古来より語られし伝承
短編で投稿していたものの連載版です。
二話までは前に投稿していたものに少し手を加えたものです。楽しんで頂けたら幸いです。
これは、とある昔の話。
伝承、伝説、御伽噺と呼ばれ、今に伝わる話だ。
とある集落で何の前触れもなく起きた、凄惨な事件――『吸血鬼の誕生』――もまた、それらに準ずる、いや、それらを代表する話である。
どこにでもある集落。何の特別性もない、目立たない集落であった。そこに住む者達は皆優しく、家族のように仲良く、幸せに暮らしていた。まさに平和、と呼べる集落であり、この平和がこのままいつまでも、未来永劫保ち続けられる。そう、誰しもが確信していた。
しかし、それは突如、一瞬にして壊されることになる。東方の国で言われている、諸行無常、という言葉通り、絵に描いた平和は跡形もなく崩されたのだ。ゾンビのような唸り声。生まれて間もない赤子の泣き声。一つ、また一つと消えていく甲高い悲鳴。負け犬のように響き渡る怒号。怨みの籠った念が集落全てを染める。土を赤く染める血、崩壊した建物、辺りを照らす炎、逃げ場のない檻。そこはまさしく、地上に現れた地獄であった。

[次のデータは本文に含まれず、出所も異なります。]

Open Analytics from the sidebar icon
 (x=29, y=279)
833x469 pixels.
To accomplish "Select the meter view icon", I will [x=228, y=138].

炎の檻を作り上げたのはたった一人。唯一燃え上がる炎の中、無傷で立っていたたった一つの生命であった。真っ赤な液体を全身に浴び、それが滴り落ちる中で炎を見上げ、どこか悲しいような、寂しいような、落胆したような、諦めたような、何かを失ったような、そんな目をしていた。
この生き残りこそが、幸せに暮らしていた人々を理由もなく虐殺した化け物。人々の中でそれは現実であり、伝承での登場人物であり、許し難い存在であった。
『吸血鬼の誕生』
そこに嘘はない。
全てが空想でも、妄想でも、作り話のでもなく、正真正銘の事実である。
これが平和を壊した、という認識を人々に植え付けることになったこともまた、事実である。
人々が吸血鬼に対し復讐という名の虐殺――後に吸血鬼狩り――をするようになったことは想像に難くない。
その中で、『吸血鬼の誕生』にはある真実が抜き取られ、語られていなかったことは今となっては誰にも分からない。吸血鬼の始祖でない限り、誰も。
さて、そんな『吸血鬼の誕生』の物語に等しく有名な伝承がある。『吸血鬼の誕生』に対抗する話だ。
親に捨てられ、周りから蔑まわれ、人として扱われなかった者がいた。いつからいたのか、どこから来たのか、村人達は何も分からなかった。それでも、その者は魔女とはまた一風変わった、特別な力を持っていた。それこそが、神より与えられた聖なる力――闇から人々を守り、人々に幸福を齎す力――はその者をあろうことか、この地に縛り付けたのだ。その力を何としても保持しよう、と村人は容易にその者を地下に閉じ込め、暴力と暴言を幾度となく浴びせた。その者が死んだような顔をするようになっても、村人の蛮行は続き、その者は表情が死んでいく、という感覚を否応なく味わったのだ。それきり、人らしい表情をしなくなったその者を村人達はヒトデナシ、と呼ぶようになった。しかし、やはり罰が当たったのだろう。最終的に村人達は死に絶え、その者は助け出されたのである。
それからというもの、その者は聖なる力を存分に振るい、人々を豊かで幸せな未来へと導いていった。
後にその者は人々からこう呼ばれた。吸血鬼とは対となる存在、『聖女』と。
そして、人々は考えた。聖女は吸血鬼と同時期に誕生し、吸血鬼から人々を守るために神から遣わされたのだ、と。
しかし、『聖女の誕生』は『吸血鬼の誕生』と比べると、疑問が残るものだった。聖女をかの憎き村人から救い出したのは果たして誰なのか、それとも、聖女自身で道を切り開いたのか、村人達が自滅したのか、ありとあらゆる仮説が飛び交うだけで、真実は闇に葬られたまま、現在まで『聖女の誕生』は語り続けられ、広く愛されている。